| WHAT THE TASK ASKS |
Set the records down once more so that they match the source word for word.

^^^^

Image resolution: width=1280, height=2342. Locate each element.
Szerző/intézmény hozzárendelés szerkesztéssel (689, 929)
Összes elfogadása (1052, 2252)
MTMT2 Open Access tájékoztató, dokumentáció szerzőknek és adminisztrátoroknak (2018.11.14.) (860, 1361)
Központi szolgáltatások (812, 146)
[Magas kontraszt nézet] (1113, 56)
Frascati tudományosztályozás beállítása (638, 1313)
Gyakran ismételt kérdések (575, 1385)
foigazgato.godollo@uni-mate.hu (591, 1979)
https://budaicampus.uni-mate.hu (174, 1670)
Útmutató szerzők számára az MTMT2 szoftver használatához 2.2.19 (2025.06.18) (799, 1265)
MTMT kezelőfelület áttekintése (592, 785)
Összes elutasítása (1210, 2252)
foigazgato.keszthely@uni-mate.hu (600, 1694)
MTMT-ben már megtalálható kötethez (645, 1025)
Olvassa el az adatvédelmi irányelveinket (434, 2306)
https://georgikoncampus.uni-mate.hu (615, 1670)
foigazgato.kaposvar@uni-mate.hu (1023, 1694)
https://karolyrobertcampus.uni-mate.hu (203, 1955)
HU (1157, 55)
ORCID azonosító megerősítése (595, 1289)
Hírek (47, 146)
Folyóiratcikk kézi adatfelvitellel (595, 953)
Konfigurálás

^^^^

| SOLUTION |
Image resolution: width=1280, height=2342. Locate each element.
Szerző/intézmény hozzárendelés szerkesztéssel (689, 929)
Összes elfogadása (1052, 2252)
MTMT2 Open Access tájékoztató, dokumentáció szerzőknek és adminisztrátoroknak (2018.11.14.) (860, 1361)
Központi szolgáltatások (812, 146)
[Magas kontraszt nézet] (1113, 56)
Frascati tudományosztályozás beállítása (638, 1313)
Gyakran ismételt kérdések (575, 1385)
foigazgato.godollo@uni-mate.hu (591, 1979)
https://budaicampus.uni-mate.hu (174, 1670)
Útmutató szerzők számára az MTMT2 szoftver használatához 2.2.19 (2025.06.18) (799, 1265)
MTMT kezelőfelület áttekintése (592, 785)
Összes elutasítása (1210, 2252)
foigazgato.keszthely@uni-mate.hu (600, 1694)
MTMT-ben már megtalálható kötethez (645, 1025)
Olvassa el az adatvédelmi irányelveinket (434, 2306)
https://georgikoncampus.uni-mate.hu (615, 1670)
foigazgato.kaposvar@uni-mate.hu (1023, 1694)
https://karolyrobertcampus.uni-mate.hu (203, 1955)
HU (1157, 55)
ORCID azonosító megerősítése (595, 1289)
Hírek (47, 146)
Folyóiratcikk kézi adatfelvitellel (595, 953)
Konfigurálás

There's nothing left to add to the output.